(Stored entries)
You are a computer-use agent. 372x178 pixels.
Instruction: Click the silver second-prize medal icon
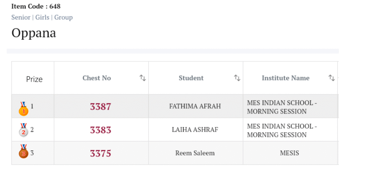pos(24,130)
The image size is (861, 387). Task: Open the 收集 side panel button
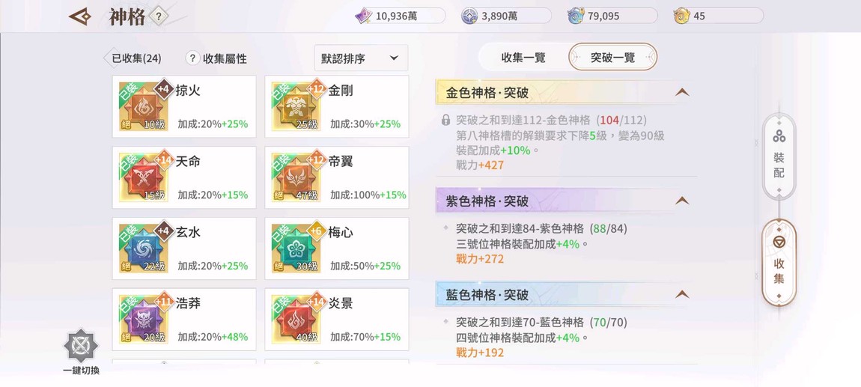tap(779, 262)
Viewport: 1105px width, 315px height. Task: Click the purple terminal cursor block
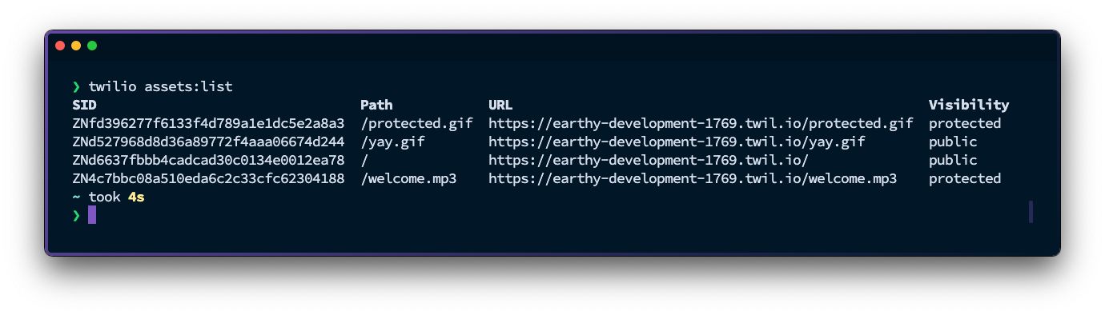tap(92, 214)
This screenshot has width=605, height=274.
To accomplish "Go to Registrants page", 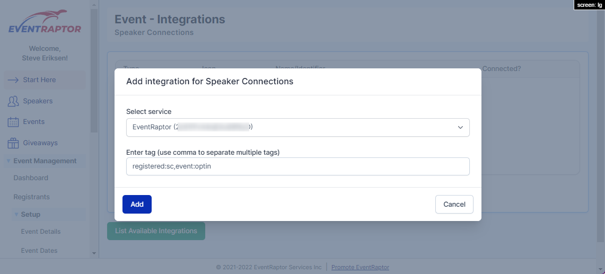I will (x=31, y=197).
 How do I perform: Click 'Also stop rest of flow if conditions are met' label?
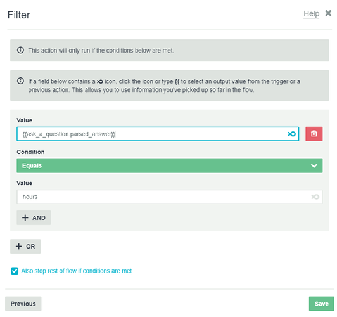tap(77, 271)

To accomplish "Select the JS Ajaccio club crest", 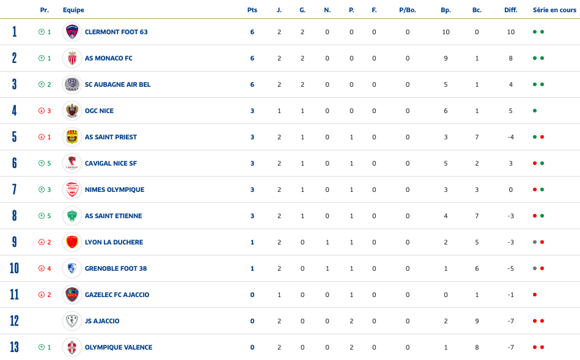I will 72,321.
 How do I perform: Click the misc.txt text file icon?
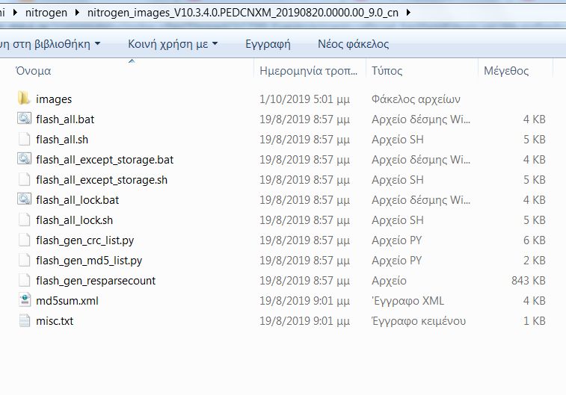pyautogui.click(x=24, y=320)
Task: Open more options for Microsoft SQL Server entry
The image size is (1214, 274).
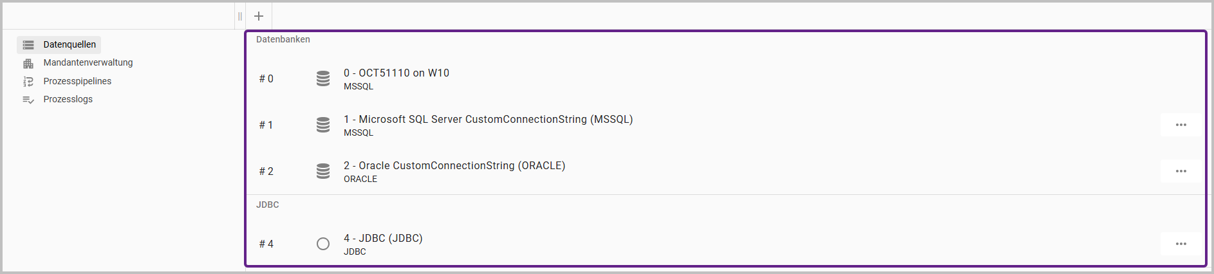Action: 1181,125
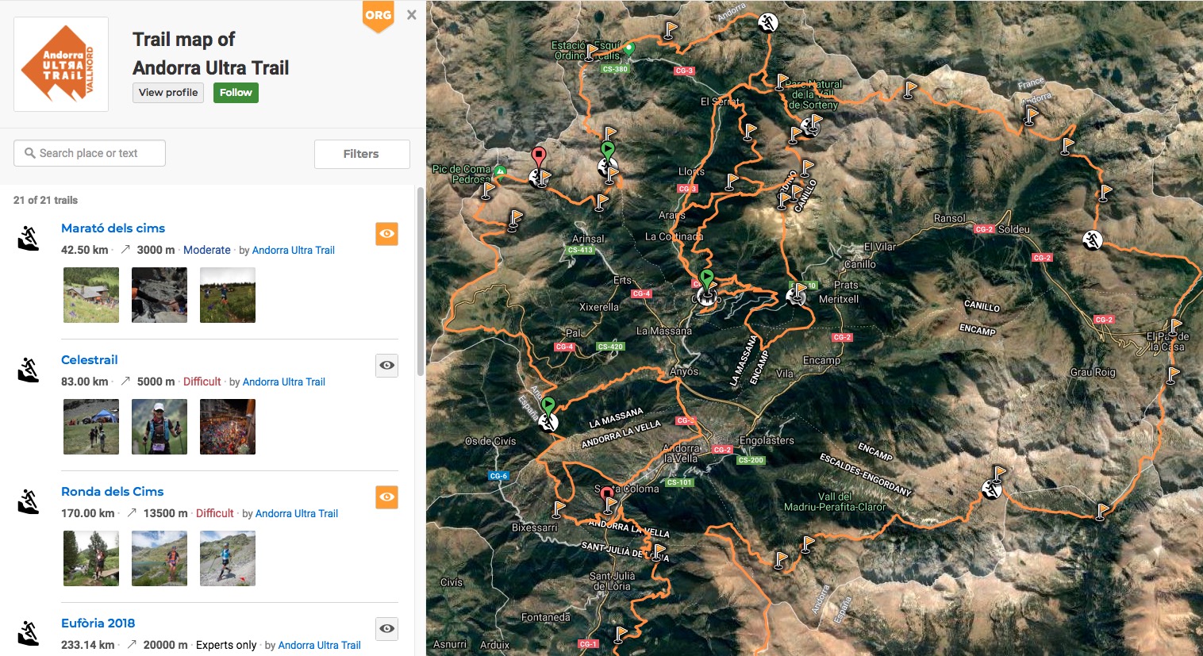
Task: Open the Marató dels cims trail
Action: click(113, 228)
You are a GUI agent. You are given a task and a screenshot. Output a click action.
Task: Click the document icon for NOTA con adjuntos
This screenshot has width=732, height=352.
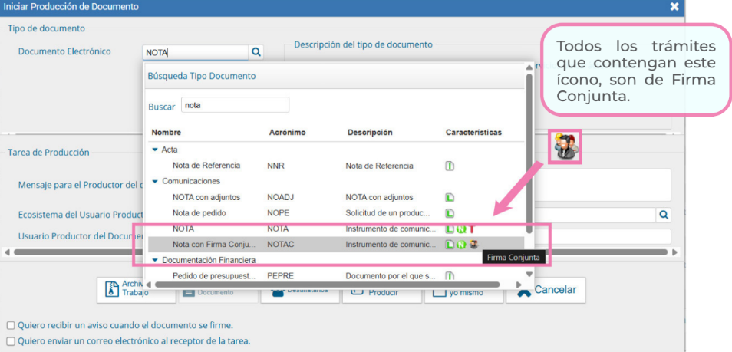click(x=450, y=197)
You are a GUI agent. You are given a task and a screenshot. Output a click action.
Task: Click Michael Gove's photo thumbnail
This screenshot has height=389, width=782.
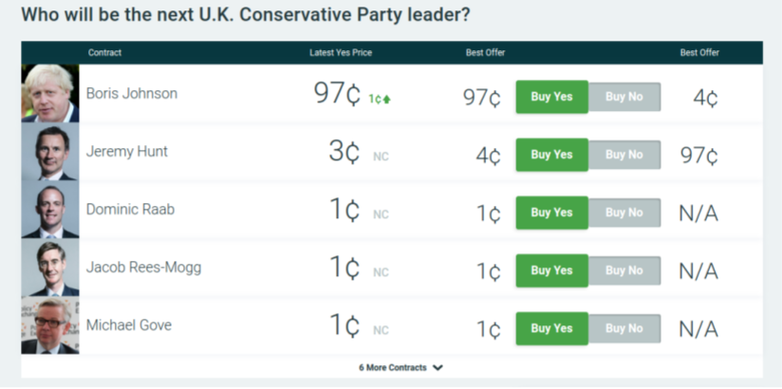coord(50,326)
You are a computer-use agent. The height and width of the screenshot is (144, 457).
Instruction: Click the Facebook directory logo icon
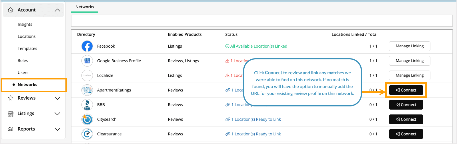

Task: Start with the line holding "Task: Click the document" and repeat exactly every line through the final line of the records above, but no pictures and nothing more.

Response:
Task: Click the document icon for NOTA con adjuntos
This screenshot has width=732, height=352.
click(x=450, y=197)
You are a GUI agent. You are given a task and a screenshot. Output a click action.
Task: Click Michael Gove's photo thumbnail
This screenshot has height=389, width=782.
coord(50,326)
You are a computer-use agent. The height and width of the screenshot is (144, 457).
Instruction: Click the Facebook directory logo icon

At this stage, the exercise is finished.